- **Exercise details**
Set down exactly, from the records below, the line with "Task: Click the gray S4 label in chart" through the line with "You are a computer-use agent. The", and nothing else.

Recorded data:
>>>>>

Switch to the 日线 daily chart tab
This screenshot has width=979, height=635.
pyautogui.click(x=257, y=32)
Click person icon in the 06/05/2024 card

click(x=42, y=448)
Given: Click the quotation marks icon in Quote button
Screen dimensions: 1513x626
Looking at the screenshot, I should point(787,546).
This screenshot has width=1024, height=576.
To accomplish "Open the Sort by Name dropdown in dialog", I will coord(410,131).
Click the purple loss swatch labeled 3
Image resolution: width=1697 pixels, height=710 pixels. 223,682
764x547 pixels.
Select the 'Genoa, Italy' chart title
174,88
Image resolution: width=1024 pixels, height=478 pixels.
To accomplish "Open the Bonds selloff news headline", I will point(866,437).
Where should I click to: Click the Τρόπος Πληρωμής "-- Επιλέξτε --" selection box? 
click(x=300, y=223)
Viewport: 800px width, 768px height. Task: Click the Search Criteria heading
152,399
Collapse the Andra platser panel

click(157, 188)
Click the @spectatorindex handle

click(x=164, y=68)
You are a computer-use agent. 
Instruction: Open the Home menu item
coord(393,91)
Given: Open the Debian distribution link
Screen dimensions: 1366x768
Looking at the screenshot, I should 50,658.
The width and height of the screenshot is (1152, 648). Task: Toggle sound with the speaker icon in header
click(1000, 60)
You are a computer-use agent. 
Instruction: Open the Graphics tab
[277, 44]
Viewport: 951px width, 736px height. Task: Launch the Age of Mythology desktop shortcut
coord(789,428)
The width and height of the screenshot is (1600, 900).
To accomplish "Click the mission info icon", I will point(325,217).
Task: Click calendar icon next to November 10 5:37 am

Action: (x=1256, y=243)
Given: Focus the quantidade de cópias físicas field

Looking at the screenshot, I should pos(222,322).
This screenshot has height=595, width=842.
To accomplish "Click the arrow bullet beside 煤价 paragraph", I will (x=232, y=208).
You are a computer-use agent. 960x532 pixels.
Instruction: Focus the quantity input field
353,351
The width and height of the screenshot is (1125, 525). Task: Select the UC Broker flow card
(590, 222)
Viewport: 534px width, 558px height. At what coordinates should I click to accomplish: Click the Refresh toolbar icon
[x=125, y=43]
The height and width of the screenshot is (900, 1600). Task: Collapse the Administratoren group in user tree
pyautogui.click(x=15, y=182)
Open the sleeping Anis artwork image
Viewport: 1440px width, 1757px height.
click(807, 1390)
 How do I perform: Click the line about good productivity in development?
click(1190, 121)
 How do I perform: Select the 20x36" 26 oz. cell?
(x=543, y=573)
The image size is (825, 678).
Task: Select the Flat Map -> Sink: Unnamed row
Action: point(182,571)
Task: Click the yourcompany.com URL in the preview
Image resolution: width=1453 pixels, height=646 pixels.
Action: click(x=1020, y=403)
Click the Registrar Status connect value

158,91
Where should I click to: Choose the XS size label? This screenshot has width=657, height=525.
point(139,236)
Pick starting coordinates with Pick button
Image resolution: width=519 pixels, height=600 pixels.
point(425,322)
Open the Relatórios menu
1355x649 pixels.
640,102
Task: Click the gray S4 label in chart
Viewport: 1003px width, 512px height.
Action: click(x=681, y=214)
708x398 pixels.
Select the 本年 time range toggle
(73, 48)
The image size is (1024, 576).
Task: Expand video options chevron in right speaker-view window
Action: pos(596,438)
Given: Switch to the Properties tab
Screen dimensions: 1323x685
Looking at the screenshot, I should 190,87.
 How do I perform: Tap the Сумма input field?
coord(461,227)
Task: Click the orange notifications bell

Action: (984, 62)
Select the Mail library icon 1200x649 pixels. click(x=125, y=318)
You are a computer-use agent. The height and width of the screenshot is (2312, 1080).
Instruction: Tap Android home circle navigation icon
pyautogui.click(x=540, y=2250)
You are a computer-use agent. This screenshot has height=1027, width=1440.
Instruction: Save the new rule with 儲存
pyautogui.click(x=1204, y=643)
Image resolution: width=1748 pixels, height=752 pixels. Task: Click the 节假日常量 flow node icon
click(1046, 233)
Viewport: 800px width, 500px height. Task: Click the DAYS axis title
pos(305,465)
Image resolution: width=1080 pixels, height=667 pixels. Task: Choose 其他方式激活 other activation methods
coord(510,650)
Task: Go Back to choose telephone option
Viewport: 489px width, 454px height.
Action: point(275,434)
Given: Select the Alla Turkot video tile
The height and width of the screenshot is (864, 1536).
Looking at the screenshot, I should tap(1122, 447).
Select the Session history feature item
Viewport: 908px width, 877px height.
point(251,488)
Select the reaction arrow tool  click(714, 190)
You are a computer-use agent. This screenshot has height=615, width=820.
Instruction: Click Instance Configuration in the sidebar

<<<<<

- **Result of the exercise**
Task: Click the gray S4 label in chart
Viewport: 1003px width, 512px height.
Action: click(x=681, y=214)
708x398 pixels.
Select the 本年 time range toggle
(73, 48)
The image size is (1024, 576).
Task: Expand video options chevron in right speaker-view window
Action: pos(596,438)
Given: Switch to the Properties tab
Screen dimensions: 1323x685
Looking at the screenshot, I should 190,87.
 How do I perform: Tap the Сумма input field?
coord(461,227)
Task: Click the orange notifications bell

Action: (984, 62)
Select the Mail library icon 1200x649 pixels. click(x=125, y=318)
You are a computer-use agent. The height and width of the screenshot is (2312, 1080).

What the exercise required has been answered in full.